▸ To do: Lines of the listing below that contain the string "field" are to be returned.

=======

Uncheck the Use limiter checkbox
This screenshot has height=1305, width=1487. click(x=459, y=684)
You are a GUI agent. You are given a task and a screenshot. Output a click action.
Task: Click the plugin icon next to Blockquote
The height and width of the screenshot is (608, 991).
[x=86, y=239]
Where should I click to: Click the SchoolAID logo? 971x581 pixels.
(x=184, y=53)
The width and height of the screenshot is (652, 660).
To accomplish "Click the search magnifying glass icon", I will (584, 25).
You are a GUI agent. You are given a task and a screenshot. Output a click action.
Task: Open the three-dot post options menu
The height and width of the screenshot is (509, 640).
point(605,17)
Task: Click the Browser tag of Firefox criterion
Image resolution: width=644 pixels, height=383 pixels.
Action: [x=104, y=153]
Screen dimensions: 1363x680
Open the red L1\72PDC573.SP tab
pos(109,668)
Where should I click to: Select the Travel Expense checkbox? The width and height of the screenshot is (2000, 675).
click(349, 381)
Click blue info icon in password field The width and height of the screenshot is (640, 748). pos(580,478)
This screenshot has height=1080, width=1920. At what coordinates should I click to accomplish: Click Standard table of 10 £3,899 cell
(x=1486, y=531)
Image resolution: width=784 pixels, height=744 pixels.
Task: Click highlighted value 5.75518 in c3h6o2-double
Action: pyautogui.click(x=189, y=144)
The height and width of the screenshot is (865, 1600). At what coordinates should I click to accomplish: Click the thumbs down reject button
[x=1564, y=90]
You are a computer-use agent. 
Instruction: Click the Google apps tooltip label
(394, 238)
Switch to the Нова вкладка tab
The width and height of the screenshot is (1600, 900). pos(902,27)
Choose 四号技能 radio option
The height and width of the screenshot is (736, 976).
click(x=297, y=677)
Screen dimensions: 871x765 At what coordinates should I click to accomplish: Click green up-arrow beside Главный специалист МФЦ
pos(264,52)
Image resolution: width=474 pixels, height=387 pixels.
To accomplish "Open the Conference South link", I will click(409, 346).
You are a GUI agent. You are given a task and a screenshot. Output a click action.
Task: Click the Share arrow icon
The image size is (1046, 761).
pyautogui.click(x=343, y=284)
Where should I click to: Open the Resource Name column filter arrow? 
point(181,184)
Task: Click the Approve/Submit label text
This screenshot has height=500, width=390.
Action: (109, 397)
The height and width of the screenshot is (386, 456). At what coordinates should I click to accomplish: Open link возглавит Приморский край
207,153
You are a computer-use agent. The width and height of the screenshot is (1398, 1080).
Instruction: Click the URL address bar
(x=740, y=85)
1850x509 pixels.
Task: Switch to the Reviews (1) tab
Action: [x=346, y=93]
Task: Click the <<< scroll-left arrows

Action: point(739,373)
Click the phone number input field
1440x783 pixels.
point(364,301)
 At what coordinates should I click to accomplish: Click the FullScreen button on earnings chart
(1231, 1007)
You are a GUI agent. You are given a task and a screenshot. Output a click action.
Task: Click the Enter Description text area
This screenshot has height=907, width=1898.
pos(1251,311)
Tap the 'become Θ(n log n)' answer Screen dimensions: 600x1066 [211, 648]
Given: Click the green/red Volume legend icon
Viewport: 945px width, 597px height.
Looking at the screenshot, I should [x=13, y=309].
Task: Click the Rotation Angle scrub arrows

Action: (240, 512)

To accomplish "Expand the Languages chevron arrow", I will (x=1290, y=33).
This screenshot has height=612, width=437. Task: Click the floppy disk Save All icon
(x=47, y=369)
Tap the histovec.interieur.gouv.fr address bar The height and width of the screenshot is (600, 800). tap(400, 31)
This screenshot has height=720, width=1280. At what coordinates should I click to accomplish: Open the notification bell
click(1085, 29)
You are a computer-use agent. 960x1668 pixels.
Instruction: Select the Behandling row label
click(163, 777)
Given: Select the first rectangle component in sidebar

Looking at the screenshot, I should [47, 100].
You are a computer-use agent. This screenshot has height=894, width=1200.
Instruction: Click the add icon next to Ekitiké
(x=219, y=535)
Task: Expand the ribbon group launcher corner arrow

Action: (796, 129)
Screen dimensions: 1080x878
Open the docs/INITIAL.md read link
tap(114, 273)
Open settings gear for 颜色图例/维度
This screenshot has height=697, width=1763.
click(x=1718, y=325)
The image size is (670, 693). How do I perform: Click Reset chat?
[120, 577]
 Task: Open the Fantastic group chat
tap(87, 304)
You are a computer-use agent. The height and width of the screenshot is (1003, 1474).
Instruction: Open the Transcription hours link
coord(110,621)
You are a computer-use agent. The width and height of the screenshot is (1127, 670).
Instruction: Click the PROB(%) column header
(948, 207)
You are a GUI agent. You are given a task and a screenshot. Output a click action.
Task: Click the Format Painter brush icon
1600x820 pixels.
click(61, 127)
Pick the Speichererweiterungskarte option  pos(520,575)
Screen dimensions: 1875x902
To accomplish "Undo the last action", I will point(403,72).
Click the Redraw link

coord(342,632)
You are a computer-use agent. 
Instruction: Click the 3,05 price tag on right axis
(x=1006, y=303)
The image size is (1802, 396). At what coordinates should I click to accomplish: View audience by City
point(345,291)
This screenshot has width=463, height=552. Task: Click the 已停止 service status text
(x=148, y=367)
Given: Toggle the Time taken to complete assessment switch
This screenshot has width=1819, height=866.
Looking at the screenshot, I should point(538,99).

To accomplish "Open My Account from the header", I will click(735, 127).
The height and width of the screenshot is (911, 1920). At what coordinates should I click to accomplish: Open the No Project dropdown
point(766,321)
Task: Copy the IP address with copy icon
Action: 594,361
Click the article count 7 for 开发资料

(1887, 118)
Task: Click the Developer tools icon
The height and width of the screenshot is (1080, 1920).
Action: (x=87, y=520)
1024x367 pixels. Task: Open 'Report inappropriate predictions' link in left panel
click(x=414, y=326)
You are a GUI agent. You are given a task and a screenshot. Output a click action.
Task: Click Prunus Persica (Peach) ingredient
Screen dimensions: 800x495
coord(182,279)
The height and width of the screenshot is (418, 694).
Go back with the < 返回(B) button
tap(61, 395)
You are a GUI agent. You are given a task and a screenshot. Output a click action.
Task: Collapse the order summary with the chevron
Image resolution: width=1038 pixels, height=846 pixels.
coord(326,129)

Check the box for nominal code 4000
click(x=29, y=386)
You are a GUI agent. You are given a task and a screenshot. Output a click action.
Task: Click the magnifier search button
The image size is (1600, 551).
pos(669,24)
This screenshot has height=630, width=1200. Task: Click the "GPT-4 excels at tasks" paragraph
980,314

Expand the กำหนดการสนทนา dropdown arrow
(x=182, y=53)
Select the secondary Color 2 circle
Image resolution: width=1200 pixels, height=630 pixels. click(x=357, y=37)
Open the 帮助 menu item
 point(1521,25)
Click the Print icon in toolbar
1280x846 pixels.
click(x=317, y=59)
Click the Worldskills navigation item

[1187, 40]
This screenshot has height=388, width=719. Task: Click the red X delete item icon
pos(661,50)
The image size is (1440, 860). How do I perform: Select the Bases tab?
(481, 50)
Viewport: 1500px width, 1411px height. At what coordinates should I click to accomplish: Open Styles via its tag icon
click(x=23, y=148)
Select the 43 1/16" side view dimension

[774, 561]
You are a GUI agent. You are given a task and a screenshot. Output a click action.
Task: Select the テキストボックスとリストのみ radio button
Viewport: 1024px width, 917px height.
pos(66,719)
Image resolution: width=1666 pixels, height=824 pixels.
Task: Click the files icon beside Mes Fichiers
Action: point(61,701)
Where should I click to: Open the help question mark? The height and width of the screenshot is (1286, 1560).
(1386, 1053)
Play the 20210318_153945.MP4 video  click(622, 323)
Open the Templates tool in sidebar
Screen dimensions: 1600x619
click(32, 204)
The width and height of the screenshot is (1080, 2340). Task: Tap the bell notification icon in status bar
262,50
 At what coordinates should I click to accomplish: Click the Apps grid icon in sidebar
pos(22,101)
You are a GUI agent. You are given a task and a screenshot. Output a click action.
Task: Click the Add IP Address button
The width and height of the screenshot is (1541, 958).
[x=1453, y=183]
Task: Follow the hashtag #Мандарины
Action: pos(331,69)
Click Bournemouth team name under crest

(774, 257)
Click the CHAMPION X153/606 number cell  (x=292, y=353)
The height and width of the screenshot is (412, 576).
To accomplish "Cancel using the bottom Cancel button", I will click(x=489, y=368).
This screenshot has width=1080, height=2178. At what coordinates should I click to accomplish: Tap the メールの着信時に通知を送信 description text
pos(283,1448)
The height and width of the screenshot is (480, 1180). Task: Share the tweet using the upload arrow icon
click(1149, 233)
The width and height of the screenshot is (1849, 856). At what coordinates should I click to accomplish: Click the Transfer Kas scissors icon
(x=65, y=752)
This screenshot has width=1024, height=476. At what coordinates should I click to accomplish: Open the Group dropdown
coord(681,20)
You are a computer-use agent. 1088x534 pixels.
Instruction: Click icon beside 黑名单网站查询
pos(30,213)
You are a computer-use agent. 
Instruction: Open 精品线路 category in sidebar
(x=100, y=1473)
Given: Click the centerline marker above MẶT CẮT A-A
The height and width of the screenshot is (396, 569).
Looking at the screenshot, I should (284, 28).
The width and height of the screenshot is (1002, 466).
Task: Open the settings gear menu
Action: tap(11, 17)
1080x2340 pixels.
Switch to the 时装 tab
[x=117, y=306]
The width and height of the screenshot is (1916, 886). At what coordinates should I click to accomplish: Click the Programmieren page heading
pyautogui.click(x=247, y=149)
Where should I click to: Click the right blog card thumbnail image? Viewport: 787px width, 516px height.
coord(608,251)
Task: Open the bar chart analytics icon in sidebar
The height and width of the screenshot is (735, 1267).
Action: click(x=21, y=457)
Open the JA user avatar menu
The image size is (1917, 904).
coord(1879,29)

=======

▸ Written solution:
Click blue info icon in password field The width and height of the screenshot is (640, 748). pos(580,478)
Click the phone number input field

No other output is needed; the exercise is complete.